Weaver: Kronecker Product Approximations of Spatiotemporal Attention for Traffic Network Forecasting
Christopher Cheong, Gary Davis, Seongjin Choi
TL;DR
Weaver introduces a scalable spatiotemporal forecasting framework for traffic networks by decomposing full spatiotemporal attention via Kronecker product approximations, enabling efficient P2-KMV message passing on a Kronecker- TEN representation. It couples local signed spatial/temporal attention with a Traffic Phase Dictionary for self-conditioning and uses a Continuous Tanimoto Coefficient to model negative traffic interactions stably. The approach achieves competitive accuracy on PEMS-BAY and METR-LA, while delivering strong training efficiency and robustness under missing data. Ablations show the Kronecker attention, valence attention, and phase dictionary each contribute to stability and performance, particularly at longer horizons. The work provides a principled, physics-inspired, graph-based perspective with potential extensions to transferability, geometry-aware retrieval, and physics-informed modeling.
Abstract
Spatiotemporal forecasting on transportation networks is a complex task that requires understanding how traffic nodes interact within a dynamic, evolving system dictated by traffic flow dynamics and social behavioral patterns. The importance of transportation networks and ITS for modern mobility and commerce necessitates forecasting models that are not only accurate but also interpretable, efficient, and robust under structural or temporal perturbations. Recent approaches, particularly Transformer-based architectures, have improved predictive performance but often at the cost of high computational overhead and diminished architectural interpretability. In this work, we introduce Weaver, a novel attention-based model that applies Kronecker product approximations (KPA) to decompose the PN X PN spatiotemporal attention of O(P^2N^2) complexity into local P X P temporal and N X N spatial attention maps.
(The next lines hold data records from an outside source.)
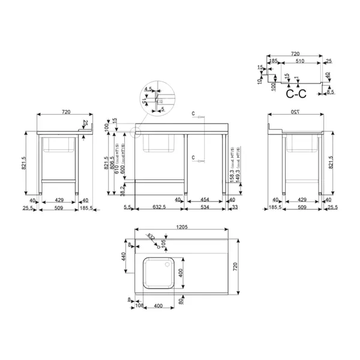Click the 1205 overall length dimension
point(182,227)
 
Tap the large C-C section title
point(296,94)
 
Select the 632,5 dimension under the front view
point(158,208)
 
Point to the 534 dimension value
point(204,208)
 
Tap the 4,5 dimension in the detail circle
point(148,89)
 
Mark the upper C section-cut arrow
point(197,116)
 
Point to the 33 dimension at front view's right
point(235,208)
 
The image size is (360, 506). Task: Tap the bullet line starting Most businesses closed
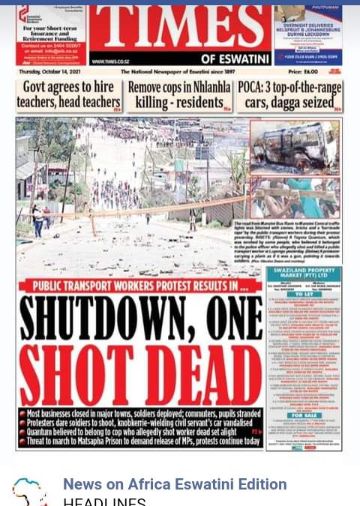point(139,414)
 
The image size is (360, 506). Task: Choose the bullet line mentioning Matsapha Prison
point(139,442)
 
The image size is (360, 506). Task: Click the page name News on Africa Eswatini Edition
point(175,485)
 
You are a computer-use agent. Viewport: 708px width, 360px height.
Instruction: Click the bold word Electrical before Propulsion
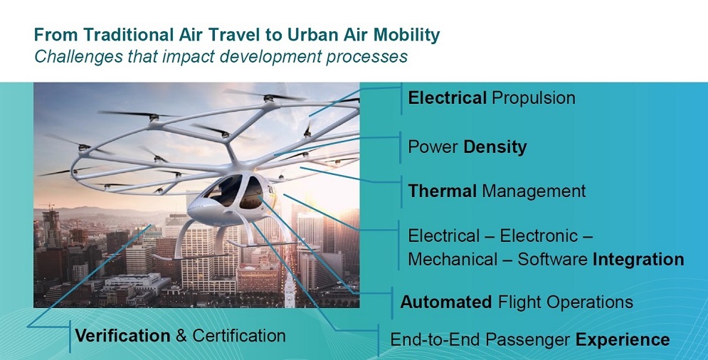[x=447, y=98]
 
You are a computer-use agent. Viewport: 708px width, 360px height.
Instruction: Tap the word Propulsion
[x=533, y=99]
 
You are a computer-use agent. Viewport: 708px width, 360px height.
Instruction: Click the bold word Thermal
[x=442, y=191]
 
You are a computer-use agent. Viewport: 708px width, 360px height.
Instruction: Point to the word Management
[x=534, y=192]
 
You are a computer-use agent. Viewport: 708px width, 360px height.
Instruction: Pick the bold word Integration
[x=638, y=260]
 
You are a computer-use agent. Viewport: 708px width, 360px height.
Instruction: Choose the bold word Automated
[x=445, y=302]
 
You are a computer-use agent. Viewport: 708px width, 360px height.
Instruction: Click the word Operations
[x=589, y=302]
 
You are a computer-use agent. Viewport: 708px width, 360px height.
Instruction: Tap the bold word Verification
[x=122, y=336]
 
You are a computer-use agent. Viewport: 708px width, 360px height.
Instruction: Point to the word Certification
[x=239, y=336]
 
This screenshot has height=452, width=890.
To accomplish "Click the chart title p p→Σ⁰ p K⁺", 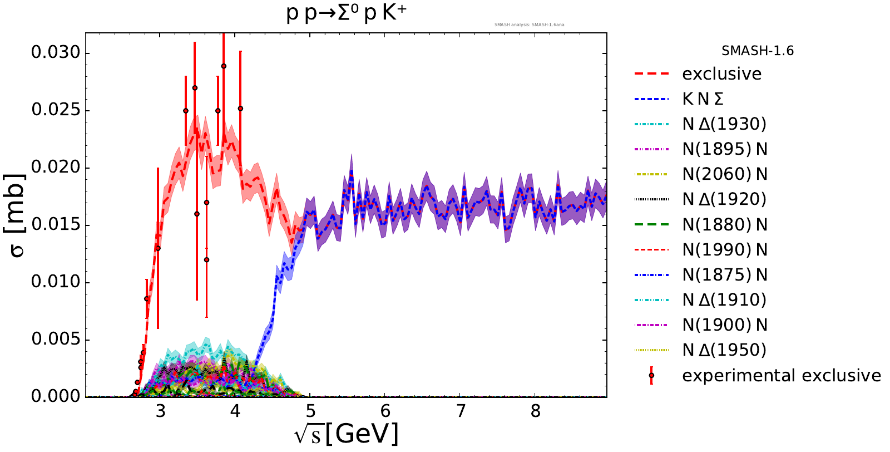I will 346,13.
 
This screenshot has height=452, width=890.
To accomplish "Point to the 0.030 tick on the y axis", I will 56,53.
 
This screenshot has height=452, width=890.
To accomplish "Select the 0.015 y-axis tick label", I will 56,225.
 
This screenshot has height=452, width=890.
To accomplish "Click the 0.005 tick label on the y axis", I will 56,340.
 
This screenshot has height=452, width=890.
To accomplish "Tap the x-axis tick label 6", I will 385,411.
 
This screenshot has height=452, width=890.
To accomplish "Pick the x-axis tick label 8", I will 535,411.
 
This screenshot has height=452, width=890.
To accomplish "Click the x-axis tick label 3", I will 160,411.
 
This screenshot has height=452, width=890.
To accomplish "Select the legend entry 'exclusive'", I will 721,74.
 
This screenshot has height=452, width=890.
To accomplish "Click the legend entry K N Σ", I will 703,99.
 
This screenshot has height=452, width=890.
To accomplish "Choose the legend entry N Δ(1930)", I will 724,124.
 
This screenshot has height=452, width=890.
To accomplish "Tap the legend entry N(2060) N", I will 725,174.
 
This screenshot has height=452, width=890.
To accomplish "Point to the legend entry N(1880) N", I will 725,224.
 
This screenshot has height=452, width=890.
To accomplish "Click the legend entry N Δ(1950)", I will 724,350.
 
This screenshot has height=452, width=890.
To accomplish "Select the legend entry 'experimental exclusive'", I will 781,376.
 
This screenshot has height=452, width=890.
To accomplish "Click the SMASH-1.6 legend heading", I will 758,51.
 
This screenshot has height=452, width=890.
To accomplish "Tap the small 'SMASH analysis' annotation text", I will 529,24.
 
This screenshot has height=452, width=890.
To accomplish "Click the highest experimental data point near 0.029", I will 224,66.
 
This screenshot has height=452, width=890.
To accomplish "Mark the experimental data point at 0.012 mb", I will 206,260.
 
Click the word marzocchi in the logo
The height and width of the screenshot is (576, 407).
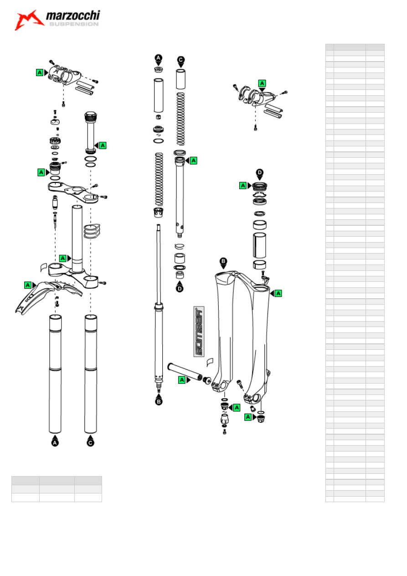coord(73,16)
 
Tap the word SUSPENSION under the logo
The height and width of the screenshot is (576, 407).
coord(74,24)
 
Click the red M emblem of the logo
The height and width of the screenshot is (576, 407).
coord(29,20)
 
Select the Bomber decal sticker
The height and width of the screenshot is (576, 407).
coord(199,332)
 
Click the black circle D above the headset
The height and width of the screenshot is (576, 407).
coord(260,172)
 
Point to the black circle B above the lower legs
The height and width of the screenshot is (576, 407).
coord(223,261)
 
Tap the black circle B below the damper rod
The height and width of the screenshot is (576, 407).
coord(159,401)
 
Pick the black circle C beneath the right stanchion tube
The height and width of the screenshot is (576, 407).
coord(90,442)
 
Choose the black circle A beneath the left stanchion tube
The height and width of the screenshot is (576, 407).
coord(55,442)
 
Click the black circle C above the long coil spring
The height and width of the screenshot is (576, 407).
coord(181,60)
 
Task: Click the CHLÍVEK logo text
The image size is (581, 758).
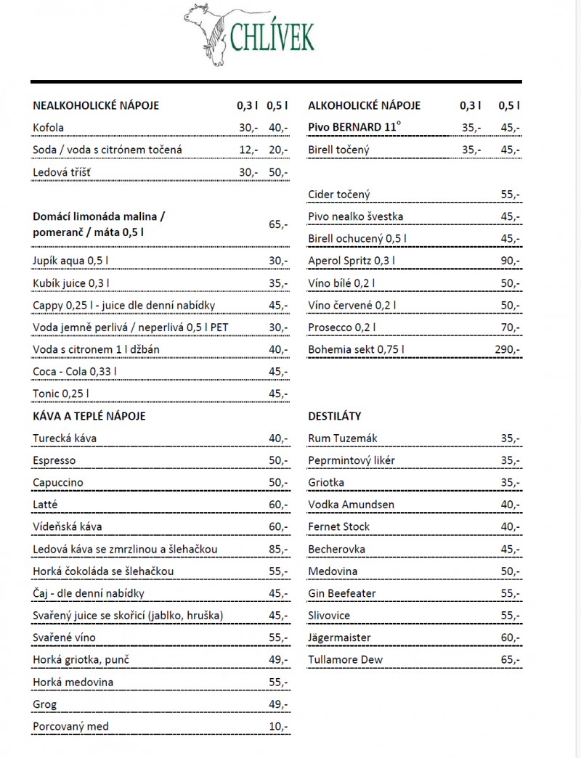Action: tap(272, 36)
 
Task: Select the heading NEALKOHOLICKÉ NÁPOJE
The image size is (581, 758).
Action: tap(96, 105)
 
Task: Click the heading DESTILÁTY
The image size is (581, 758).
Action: tap(335, 416)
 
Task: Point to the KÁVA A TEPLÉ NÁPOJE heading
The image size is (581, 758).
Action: tap(89, 416)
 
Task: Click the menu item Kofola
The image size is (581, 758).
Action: tap(49, 128)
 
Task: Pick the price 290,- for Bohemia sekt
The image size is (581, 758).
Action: tap(508, 349)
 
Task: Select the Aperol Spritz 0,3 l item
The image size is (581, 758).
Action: tap(352, 261)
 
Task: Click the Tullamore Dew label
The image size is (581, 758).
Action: tap(346, 660)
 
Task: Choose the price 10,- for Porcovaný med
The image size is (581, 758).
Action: tap(278, 727)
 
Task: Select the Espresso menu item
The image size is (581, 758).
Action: tap(54, 460)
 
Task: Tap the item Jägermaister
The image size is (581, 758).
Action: tap(339, 637)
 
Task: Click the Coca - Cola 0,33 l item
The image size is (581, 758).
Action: tap(75, 372)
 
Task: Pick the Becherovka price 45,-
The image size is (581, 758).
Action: tap(510, 549)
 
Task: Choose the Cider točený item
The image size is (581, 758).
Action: tap(339, 194)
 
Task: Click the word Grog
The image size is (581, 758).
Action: tap(45, 704)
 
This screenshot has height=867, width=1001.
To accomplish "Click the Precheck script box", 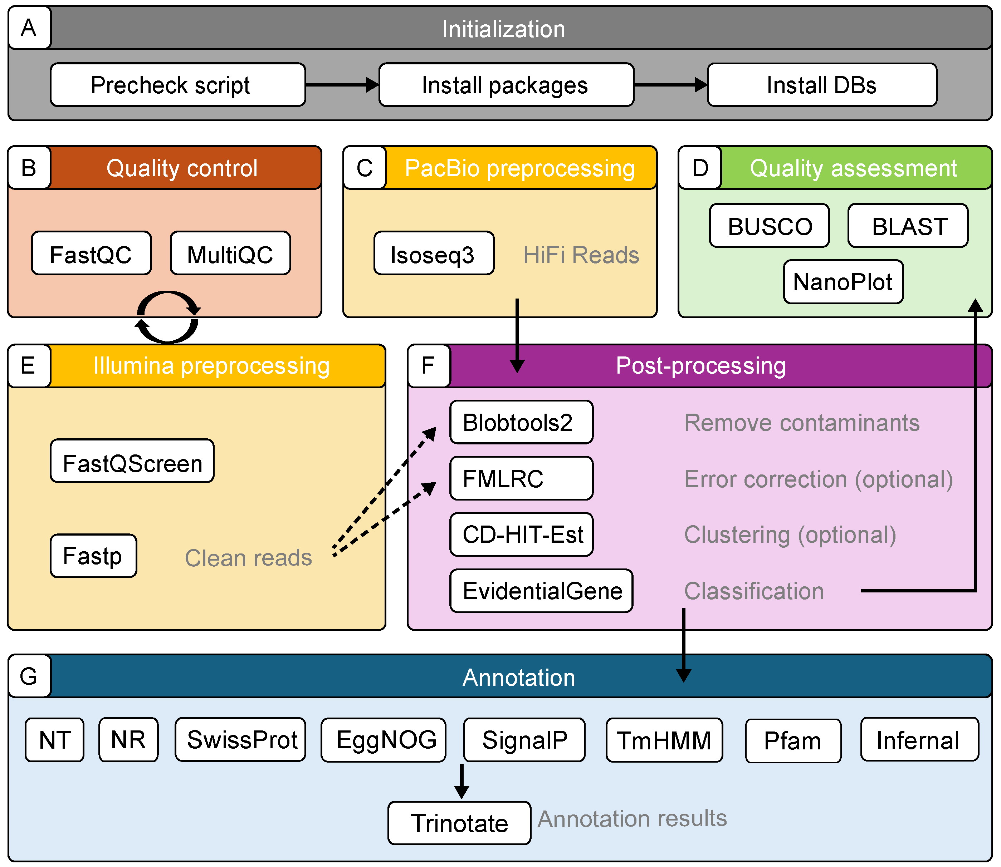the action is coord(178,85).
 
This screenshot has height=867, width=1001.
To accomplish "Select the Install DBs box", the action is coord(822,85).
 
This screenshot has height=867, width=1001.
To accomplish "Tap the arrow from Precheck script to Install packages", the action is coord(342,85).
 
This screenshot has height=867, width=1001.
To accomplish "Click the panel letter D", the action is coord(700,168).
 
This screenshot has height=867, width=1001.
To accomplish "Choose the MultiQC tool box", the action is coord(230,253).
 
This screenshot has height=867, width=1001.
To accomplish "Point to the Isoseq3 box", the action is coord(434,253).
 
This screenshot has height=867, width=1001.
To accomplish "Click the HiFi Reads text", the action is coord(581,255).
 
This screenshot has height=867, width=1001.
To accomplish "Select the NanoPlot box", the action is coord(843,282).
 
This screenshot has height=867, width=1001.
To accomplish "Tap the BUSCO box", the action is coord(770,226).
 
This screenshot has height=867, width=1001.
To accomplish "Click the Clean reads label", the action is coord(248,557).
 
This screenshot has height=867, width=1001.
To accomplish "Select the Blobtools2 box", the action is coord(521,422).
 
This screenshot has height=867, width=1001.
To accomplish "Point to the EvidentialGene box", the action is coord(541,591).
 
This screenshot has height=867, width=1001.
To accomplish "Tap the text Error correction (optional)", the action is coord(819,479).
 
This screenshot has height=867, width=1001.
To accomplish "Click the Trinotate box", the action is coord(459,823).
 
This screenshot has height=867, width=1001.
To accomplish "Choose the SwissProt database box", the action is coord(240,740).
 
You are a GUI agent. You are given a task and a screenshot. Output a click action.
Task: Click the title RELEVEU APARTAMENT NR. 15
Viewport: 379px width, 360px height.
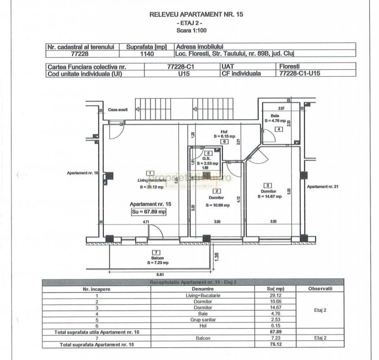[196, 15]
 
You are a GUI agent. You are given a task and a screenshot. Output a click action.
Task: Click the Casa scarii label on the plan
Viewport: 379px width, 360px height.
[118, 110]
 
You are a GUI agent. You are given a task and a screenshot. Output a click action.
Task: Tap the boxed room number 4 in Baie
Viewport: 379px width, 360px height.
[279, 130]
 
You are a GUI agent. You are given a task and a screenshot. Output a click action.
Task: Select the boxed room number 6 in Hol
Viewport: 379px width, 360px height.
[223, 141]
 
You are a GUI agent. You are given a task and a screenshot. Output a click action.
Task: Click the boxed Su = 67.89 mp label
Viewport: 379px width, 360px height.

This Kronecker attention map enables our Parallel-Kronecker Matrix-Vector product (P2-KMV) for efficient spatiotemporal message passing with O(P^2N + N^2P) complexity. To capture real-world traffic dynamics, we address the importance of negative edges in modeling traffic behavior by introducing Valence Attention using the continuous Tanimoto coefficient (CTC), which provides properties conducive to precise latent graph generation and training stability. To fully utilize the model's learning capacity, we introduce the Traffic Phase Dictionary for self-conditioning. Evaluations on PEMS-BAY and METR-LA show that Weaver achieves competitive performance across model categories while training more efficiently.